Bij dit soort opgaven kun je meestal met de wet van de Ohm de spanning bepalen en vervolgens de gevraagde stroom uitrekenen. Maar hier weten we niet hoe groot R is en kunnen dus geen spanningen berekenen. We kunnen de hoofdstroom bepalen door te kijken naar de onderlingen verhoudingen van de stroomsterktes:
De schakelingen bestaat uit vier onderdelen die onderling parallel aan elkaar staan: drie weerstanden en een groepje van twee weerstanden in serie met elkaar. De weerstand van de twee weerstanden in serie is twee keer zo groot als een enkele weerstand. Dit betekent dat de geleidbaarheid van deze weerstanden bij elkaar de helft is van het geleidingsvermogen van de andere drie weerstanden. Het totale geleidingsvermogen van de schakeling is dus 3½ keer het geleidingsvermogen van een individuele weerstand. Dit betekent dat de hoofdstroom ook 3½ keer zo groot is als de stroom door een enkele weerstand. De hoofdstroom is dus 3½ · 2,8 mA = 9,8 mA.

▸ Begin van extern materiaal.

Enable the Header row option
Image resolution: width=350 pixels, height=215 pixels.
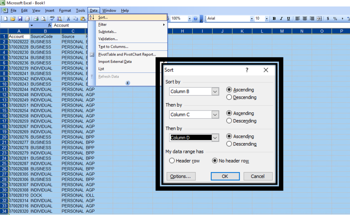click(x=172, y=160)
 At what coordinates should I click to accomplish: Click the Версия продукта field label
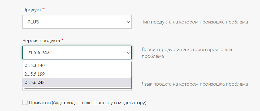point(41,41)
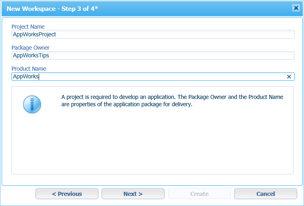Cancel the workspace wizard

[x=266, y=194]
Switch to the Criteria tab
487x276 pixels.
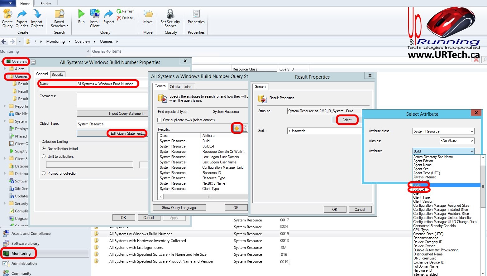(x=175, y=87)
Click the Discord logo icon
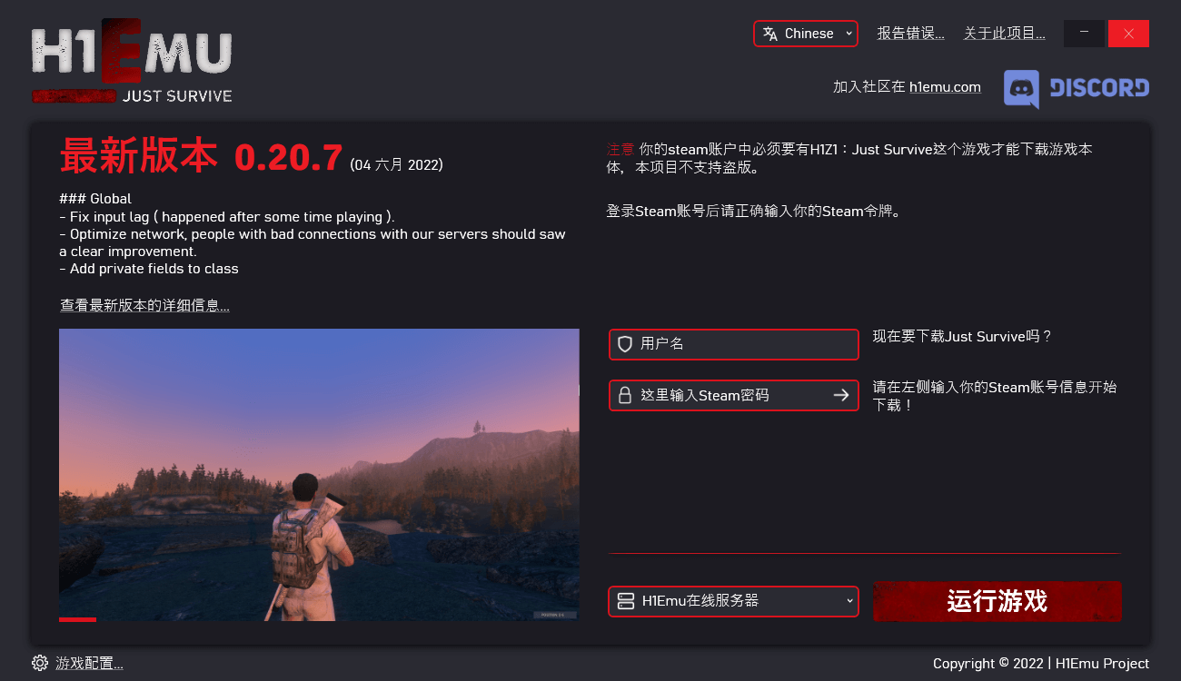The width and height of the screenshot is (1181, 681). [x=1021, y=90]
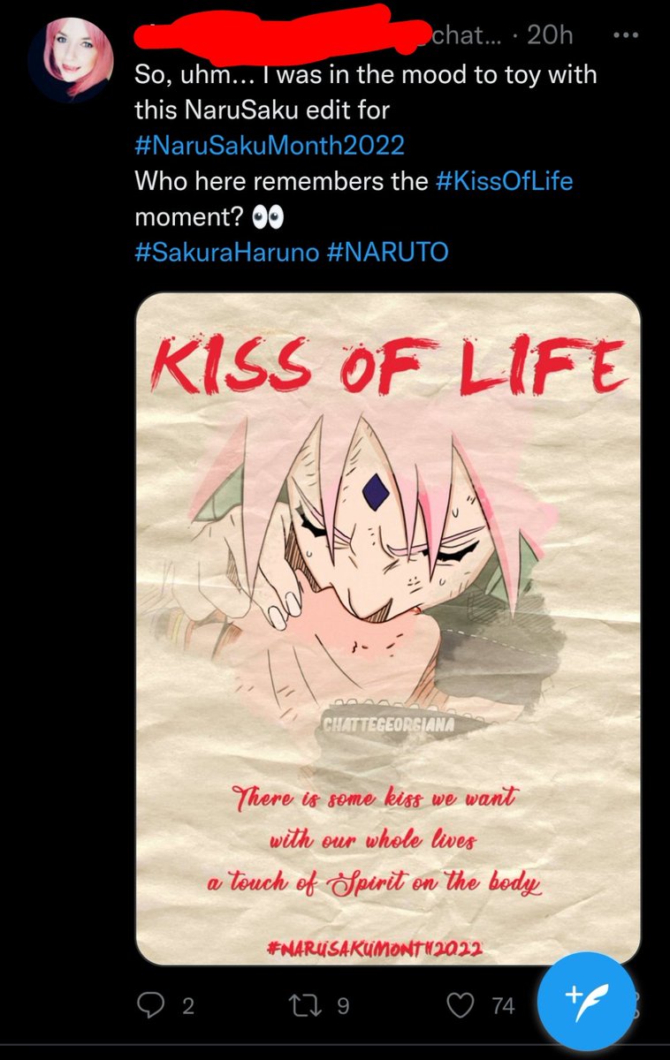View the 2 replies count
Screen dimensions: 670x1060
pos(187,1006)
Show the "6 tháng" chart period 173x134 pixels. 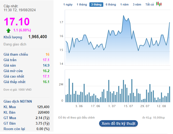111,5
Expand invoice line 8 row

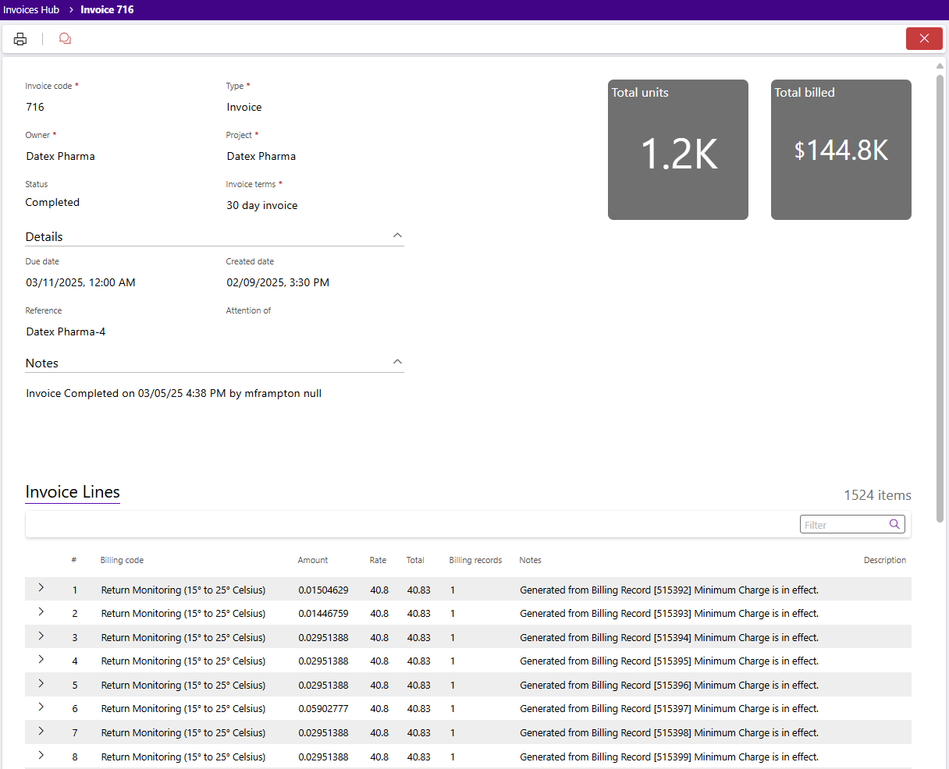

Eerder gestelde vragen | Hoofdstroom
Op donderdag 21 okt 2021 om 20:32 is de volgende vraag gesteld
Hallo meneer,
ik snap niet zo goed waarom er 1/2G wordt gedaan bij de weerstanden in serie.
Mijn denkwijze bij de serieweerstanden is:
Rv = R + R
Gv= 1/R + 1/R = 2/R
Wat voor fout maak ik om niet op 1/2G te komen?
Erik van Munster reageerde op donderdag 21 okt 2021 om 21:14
Als je geleidingsvermogen van weerstanden die in serie staan wil berekenen is het makkelijker om eerst de totale weerstand uit te rekenen en daarmee verder te rekenen.
Rv = R + R = 2R
Vervolgens berekenen je het geleidingsvermogen met G=1/R en je vindt dan
Gv = 1/Rv
Gv = 1/(2R)
Als je ipv R weer 1/G invult vind je
Gv = 1 / (2*1/G)
Gv = 1 /( 2 / G)
Gv = G / 2
Op maandag 21 jan 2019 om 17:05 is de volgende vraag gesteld
Is de uitleg verplicht of mag het gewoon enkel dmv berekeningen ?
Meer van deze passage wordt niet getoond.